* **EXERCISE REQUIREMENTS**
Below is a listing. Gather each line of it that contains "Switch".

* **SOURCE RECORDS**
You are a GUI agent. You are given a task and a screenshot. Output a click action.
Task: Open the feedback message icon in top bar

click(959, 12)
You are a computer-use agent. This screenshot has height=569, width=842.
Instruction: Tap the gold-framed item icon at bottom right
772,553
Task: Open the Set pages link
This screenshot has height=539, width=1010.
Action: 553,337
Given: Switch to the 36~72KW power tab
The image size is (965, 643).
==
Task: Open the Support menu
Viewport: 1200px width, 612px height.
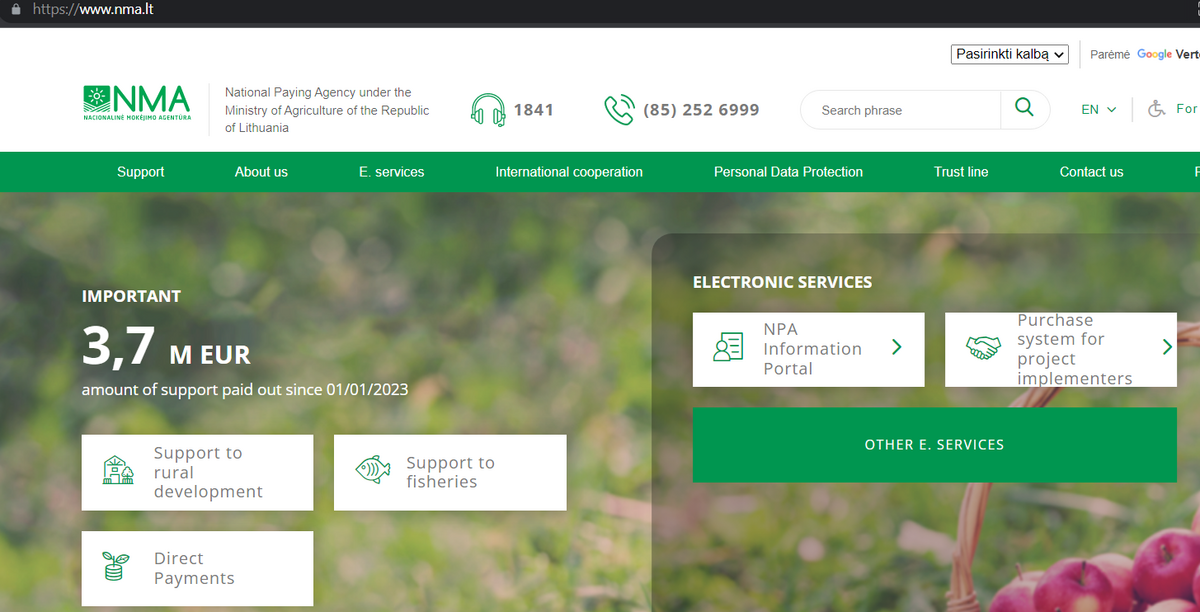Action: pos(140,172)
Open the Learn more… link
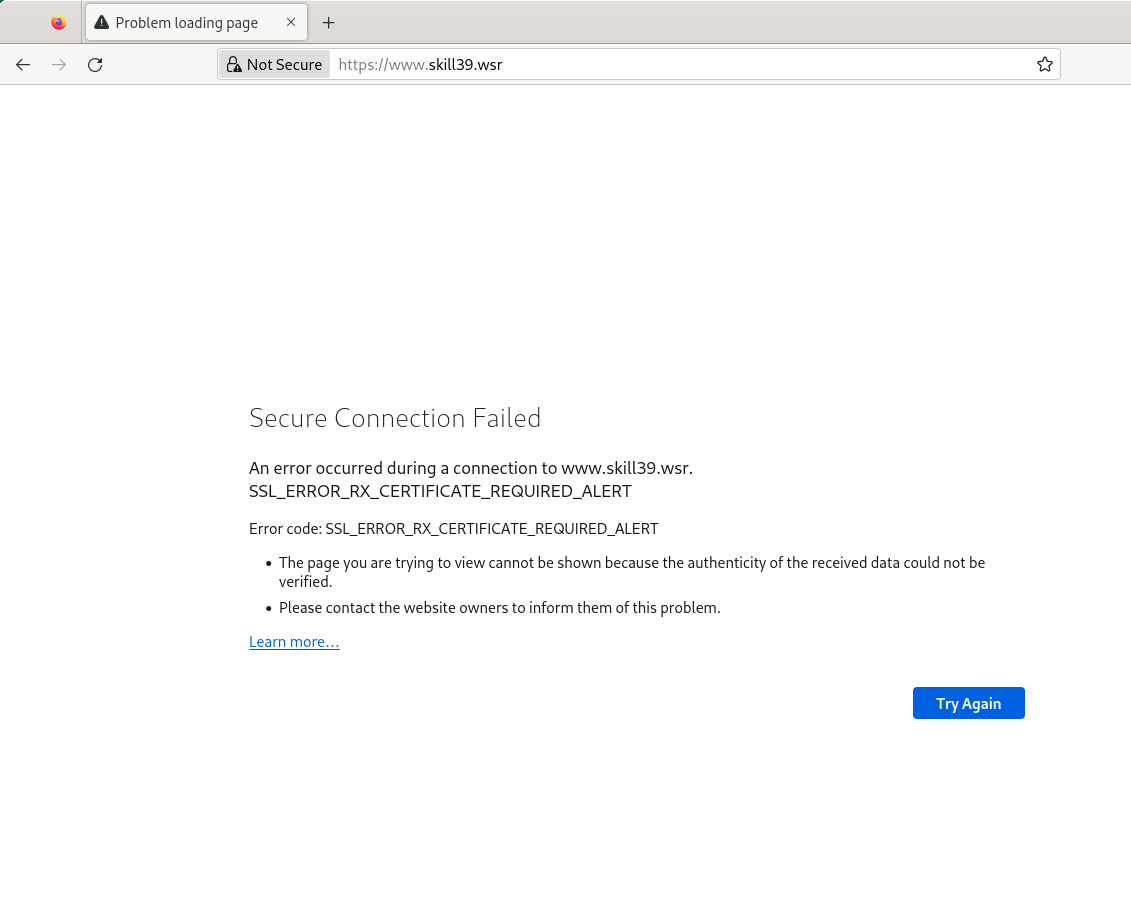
* * *
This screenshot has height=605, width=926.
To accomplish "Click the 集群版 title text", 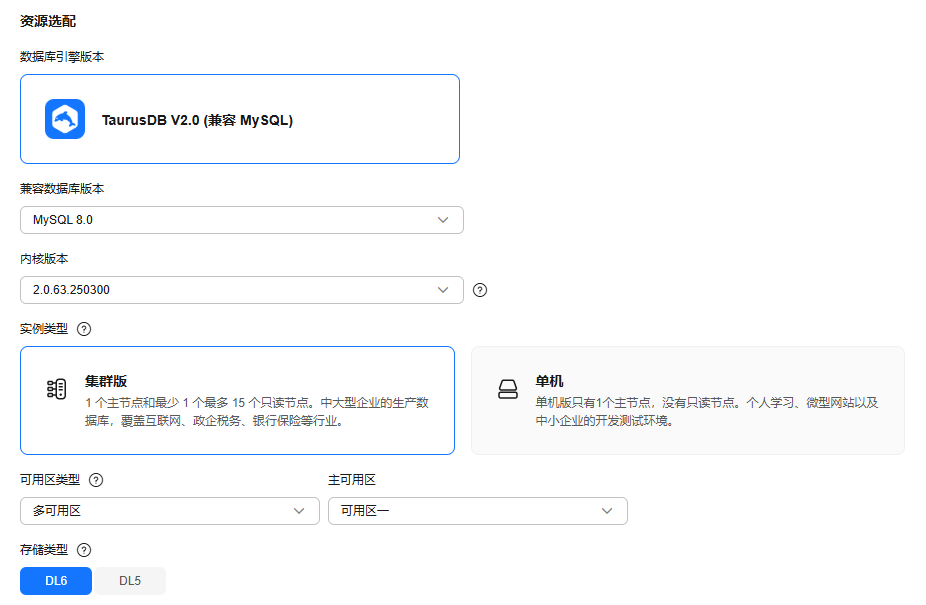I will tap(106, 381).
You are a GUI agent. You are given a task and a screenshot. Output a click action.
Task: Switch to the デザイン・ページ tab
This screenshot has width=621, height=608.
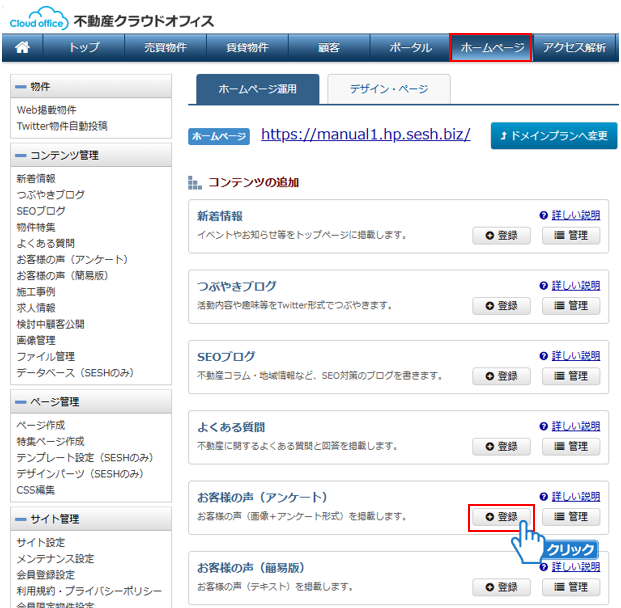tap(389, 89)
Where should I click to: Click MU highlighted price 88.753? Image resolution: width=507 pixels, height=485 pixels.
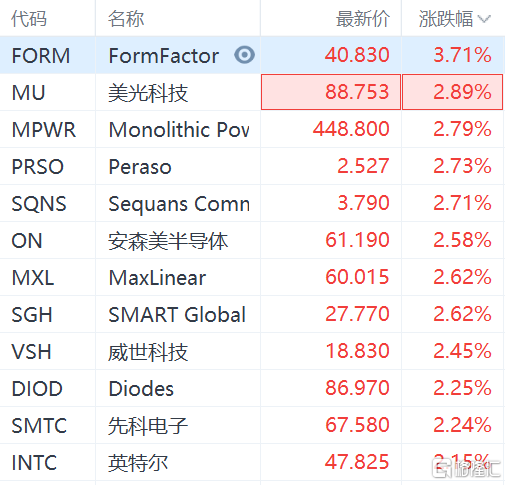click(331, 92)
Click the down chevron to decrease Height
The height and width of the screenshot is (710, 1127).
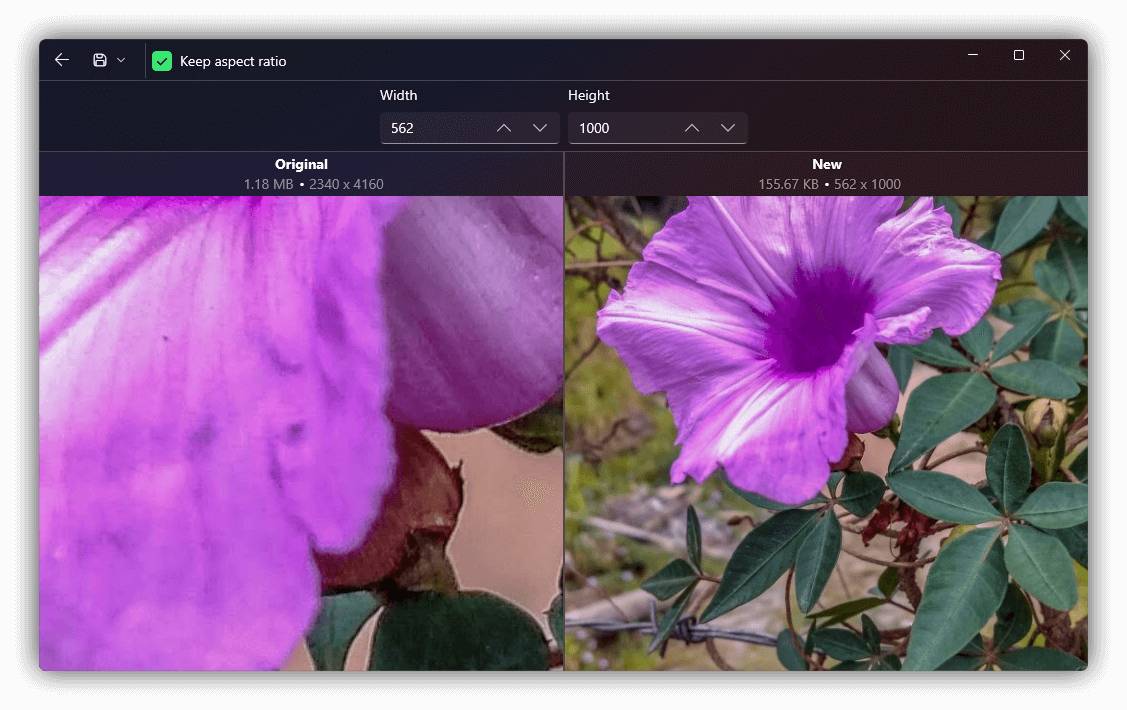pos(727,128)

* **SOLUTION FOR THIS PROBLEM**
Given: Switch to the 36~72KW power tab
Task: Switch to the デザイン・ページ tab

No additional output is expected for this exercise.